表1 代謝工程對釀酒酵母乙酸產量和發酵特性的影響Table 1 Effect of metabolic engineering on acetic acid production and fermentation characteristics of S.cerevisiae

雖然通過敲除或過表達乙酸合成途徑中的基因可以達到降低乙酸含量的目的，但是這種方式往往會影響菌株的正常生長及釀酒性能。針對這一問題，可以考慮采用逆向代謝工程進行低產乙酸釀酒酵母的選育，即首先確定乙酸產量的關鍵基因或特定的環境因子，然后通過遺傳修飾或改變環境，使低產乙酸表型在特定生物中表達[103]。用此手段構造的菌株，僅攜帶與低產乙酸相關的有利突變，并且保留了野生型菌株的優良性狀。

4 結語

釀酒酵母代謝是果酒酒精發酵過程中乙酸生成的主要原因，該過程受多個基因的調控。基于組學及BSAseq技術進一步確定釀酒酵母控制乙酸產量的主效基因，揭示酵母乙酸的代謝調控機制，對選育出優良的低產乙酸酵母菌株、實現果酒乙酸的精細化調控有重要意義。
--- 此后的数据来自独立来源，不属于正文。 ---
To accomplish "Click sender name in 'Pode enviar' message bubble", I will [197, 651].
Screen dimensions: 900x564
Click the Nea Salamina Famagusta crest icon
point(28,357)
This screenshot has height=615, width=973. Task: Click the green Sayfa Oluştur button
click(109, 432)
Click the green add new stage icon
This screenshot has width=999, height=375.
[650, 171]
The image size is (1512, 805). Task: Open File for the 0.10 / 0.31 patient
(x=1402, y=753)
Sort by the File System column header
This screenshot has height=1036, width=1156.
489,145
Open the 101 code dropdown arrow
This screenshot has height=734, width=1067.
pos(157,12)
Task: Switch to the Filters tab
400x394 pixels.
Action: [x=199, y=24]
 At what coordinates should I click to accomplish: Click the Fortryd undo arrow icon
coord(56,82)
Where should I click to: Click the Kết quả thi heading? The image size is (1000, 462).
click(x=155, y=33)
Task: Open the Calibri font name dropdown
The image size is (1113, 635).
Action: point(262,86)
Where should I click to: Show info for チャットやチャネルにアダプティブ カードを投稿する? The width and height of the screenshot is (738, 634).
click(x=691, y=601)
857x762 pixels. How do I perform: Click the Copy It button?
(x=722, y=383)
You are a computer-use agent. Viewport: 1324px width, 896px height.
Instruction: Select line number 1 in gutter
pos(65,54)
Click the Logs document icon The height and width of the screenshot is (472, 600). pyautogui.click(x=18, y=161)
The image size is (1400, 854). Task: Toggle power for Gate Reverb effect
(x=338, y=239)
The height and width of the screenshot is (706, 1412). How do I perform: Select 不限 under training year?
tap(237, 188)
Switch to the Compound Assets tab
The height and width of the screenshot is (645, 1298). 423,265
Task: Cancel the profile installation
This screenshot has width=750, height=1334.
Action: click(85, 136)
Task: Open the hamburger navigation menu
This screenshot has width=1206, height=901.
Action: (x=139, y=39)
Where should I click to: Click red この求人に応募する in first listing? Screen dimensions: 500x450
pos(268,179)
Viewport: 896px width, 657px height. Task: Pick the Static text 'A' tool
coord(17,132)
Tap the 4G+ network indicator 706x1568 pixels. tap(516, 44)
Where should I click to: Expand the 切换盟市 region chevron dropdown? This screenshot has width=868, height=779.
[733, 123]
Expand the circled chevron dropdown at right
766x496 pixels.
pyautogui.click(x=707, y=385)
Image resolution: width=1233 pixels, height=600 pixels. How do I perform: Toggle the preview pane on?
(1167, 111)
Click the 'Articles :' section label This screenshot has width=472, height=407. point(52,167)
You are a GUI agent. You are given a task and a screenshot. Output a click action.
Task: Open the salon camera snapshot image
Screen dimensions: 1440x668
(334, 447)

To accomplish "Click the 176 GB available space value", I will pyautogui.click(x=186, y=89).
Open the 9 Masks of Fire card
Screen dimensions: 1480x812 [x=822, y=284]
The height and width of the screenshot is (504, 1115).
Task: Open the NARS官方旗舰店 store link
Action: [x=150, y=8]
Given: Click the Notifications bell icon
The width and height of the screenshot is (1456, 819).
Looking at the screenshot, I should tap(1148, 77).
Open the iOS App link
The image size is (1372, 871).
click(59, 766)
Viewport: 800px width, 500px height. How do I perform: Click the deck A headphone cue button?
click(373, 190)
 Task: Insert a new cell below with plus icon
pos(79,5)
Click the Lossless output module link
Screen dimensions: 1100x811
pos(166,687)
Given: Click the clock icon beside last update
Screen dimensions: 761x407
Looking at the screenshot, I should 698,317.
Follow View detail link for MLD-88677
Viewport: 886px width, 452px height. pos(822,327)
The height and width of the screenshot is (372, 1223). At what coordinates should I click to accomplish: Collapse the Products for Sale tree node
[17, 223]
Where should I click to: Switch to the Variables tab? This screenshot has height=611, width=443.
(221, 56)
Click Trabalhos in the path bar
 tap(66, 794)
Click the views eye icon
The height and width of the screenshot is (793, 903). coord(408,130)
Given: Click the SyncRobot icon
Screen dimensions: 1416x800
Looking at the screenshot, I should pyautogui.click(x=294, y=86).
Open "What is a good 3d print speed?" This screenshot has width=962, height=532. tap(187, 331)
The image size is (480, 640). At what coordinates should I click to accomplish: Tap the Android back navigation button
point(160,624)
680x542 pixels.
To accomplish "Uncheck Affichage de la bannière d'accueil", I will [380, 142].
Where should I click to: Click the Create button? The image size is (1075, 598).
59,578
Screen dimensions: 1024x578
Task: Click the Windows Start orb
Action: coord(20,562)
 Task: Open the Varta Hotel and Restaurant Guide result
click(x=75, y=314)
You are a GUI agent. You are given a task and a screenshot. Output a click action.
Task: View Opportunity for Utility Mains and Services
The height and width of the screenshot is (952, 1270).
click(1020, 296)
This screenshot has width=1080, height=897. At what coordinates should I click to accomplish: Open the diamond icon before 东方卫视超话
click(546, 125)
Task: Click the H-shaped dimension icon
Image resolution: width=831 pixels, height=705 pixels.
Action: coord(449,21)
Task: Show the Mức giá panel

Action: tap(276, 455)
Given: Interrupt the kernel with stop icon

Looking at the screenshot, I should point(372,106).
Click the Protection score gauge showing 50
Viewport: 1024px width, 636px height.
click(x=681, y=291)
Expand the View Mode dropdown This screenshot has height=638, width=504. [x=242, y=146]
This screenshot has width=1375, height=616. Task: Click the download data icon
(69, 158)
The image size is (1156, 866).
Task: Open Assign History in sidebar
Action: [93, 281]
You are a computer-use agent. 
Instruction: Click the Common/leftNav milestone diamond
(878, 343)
目前，針對發酵過程中乙酸含量的控制方法多集中于從自然環境中篩選低產乙酸的菌株或采用轉基因及非轉基因手段改造釀酒酵母。篩選、誘變和雜交都是采用非轉基因手段從龐大的細胞池中篩選具有特定表型的酵母細胞，而細胞池中僅有少數表現出有益突變的細胞，通過多輪誘變、誘變后定向進化、雜交前菌株表型篩選可以幫助縮小范圍同時靶向特定表型，但這些操作也可能造成其他表型丟失，導致突變株或雜交株表現弱于原始株。代謝工程可以通過敲除或過表達乙酸代謝途徑中的關鍵基因達到降低乙酸產量的目的，但這種基于轉基因方式制作的食品可能會使消費者難以接受。因此，未來仍需要探索更加合適的菌種選育方式，以獲取更加適用于工業及商業需求的酵母菌株。